The small p-values of all these parameters show a high level of statistical significance, which confirms our visual impression that the interaction term has helped us to better understand and explain the data.

Interactions between two continuous variables

Interaction terms can also be used to capture the non-linear, synergistic effects of two or more continuous variables. Rather than a “shift” from one level to the next, we may instead interpret the interaction term as a way to turn one variable’s beta (slope) from a constant parameter to a “slider” of sorts which creates smoothly varying slopes for different values of the other predictor.

This may be one instance where an equation can make the text plainer, rather than the other way around — below, I will write out a regression formula with two continuous predictors and their interaction term, and then I will twice re-arrange terms and re-write the equation so that you can see how the interaction can be used to modify either original slope.

\[\begin{aligned} (1) \quad y_i &= \beta_0 + \beta_1 x_{1,i} + \beta_2 x_{2,i} + \beta_3 (x_{1,i} \cdot x_{2,i}) + \varepsilon_i \\ (2) \quad y_i &= \beta_0 + (\beta_1 + \beta_3 x_{2,i}) x_{1,i} + \beta_2 x_{2,i} + \varepsilon_i \\ (3) \quad y_i &= \beta_0 + \beta_1 x_{1,i} + (\beta_2 + \beta_3 x_{1,i}) x_{2,i} + \varepsilon_i \end{aligned}\]

All three of these equations are arithmetically equal.
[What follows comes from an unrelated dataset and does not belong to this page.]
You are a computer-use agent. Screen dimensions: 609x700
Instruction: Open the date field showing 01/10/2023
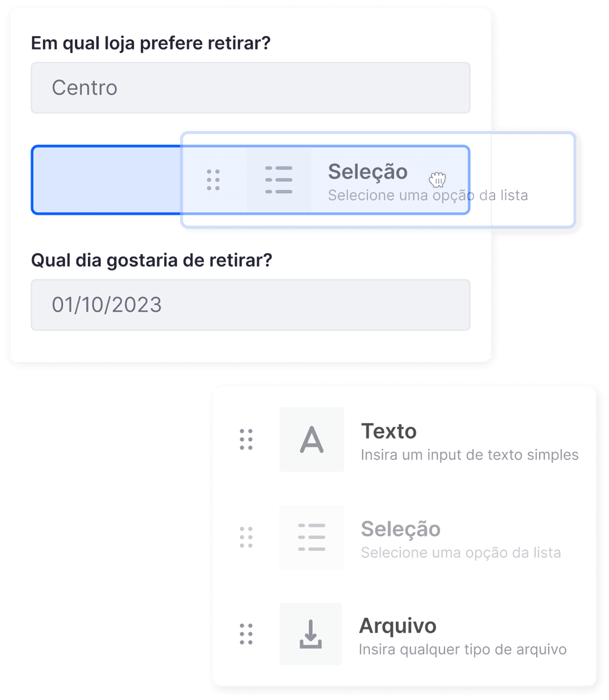(250, 305)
The interaction term has effectively become “a slope on a slope”, modifying the effect size of one variable as the other variable changes.

Illustrating the effect of adding these interaction terms can be difficult: when dealing with multiple continuous predictors, we generally have to resort to 3D plots, choropleths, contour plots, etc. Let’s instead focus simply on reading and interpreting a table of coefficients. Consider a hypothetical regression predicting the auction value of diamonds of various sizes (measured in carats) and clarities (measured continuously 0–100, with 100 being flawless). We can guess that large diamonds cost more, and that diamonds of better clarity cost more. We may also guess that a flawless large diamond is exceptionally rare and valuable, since imperfections are more easily hidden in smaller gems.
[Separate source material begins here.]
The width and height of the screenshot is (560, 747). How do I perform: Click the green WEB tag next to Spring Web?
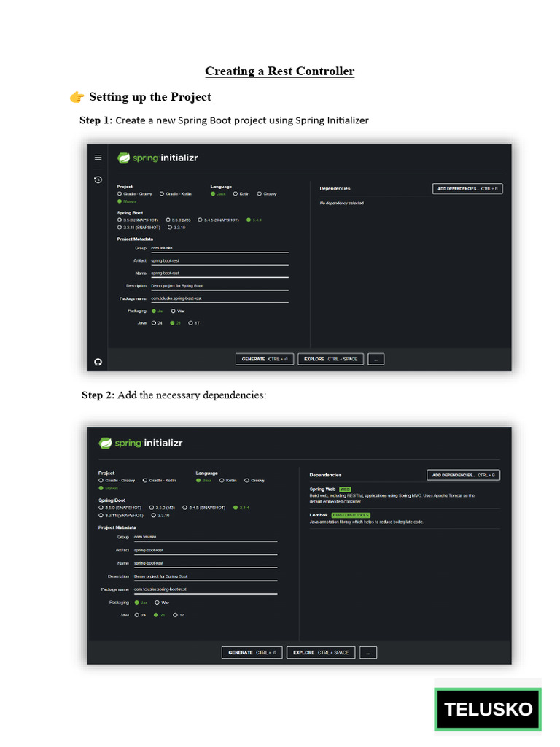[x=345, y=489]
\[y_i = \beta_0 + \beta_1 \mathrm{size}_i + \beta_2 \mathrm{clarity}_i + \beta_3 (\mathrm{size}_i \cdot \mathrm{clarity}_i) + \varepsilon_i\]

We may suppose some parameter estimates, just for the sake of illustration:

Model term Estimate Interpretation
\(\hat{\beta}_0\) \(75\) Fixed costs of buying any diamond (shipping, certification, etc.)
\(\hat{\beta}_1\) \(800\) All else equal, every additional carat adds 800 to the cost
\(\hat{\beta}_2\) \(5\) A 1-point increase in clarity always adds at least 5 to the cost
\(\hat{\beta}_3\) \(20\) The same 1-point increase in clarity adds 25 to the cost of a 1-carat diamond and 45 to the cost of a 2-carat diamond

Interactions between factors and continuous variables

Now that we have seen how interactions between factors and interactions between continuous predictors work, it will not be difficult to understand the interaction between a factor and a continuous variable. In general, these interactions allow us to model separate slopes for a continuous predictor among different category groups.
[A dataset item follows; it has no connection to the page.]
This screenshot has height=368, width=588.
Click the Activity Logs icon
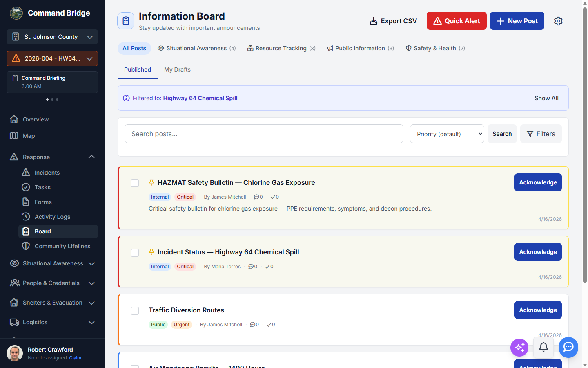click(27, 216)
Rather than spell out each parameter as I have done above, allow me to present a visual narrative of working with these mixed interaction terms, drawn from a famous (or infamous) dataset on iris flowers. This dataset is so often used by textbook writers and package authors that I have tried to avoid it, but unfortunately it fits our current scenario perfectly.

In 1936, the famous statistician Ronald Fisher published a case study of iris data gathered in New Brunswick, Canada some years earlier by Edgar Anderson. The data included petal length and petal width measurements on 150 different flowers, split equally among three species: Iris versicolor, Iris virginica, and Iris setosa.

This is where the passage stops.